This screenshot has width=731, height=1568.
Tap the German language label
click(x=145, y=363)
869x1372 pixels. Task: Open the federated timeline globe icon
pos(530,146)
• • • • • • •
Short exercise
Can you rewrite the lines above, replacing "German" with "French" and leaving everything else as it is?

Solution to the exercise
This screenshot has width=731, height=1568.
Tap the French language label
click(x=145, y=363)
869x1372 pixels. Task: Open the federated timeline globe icon
pos(530,146)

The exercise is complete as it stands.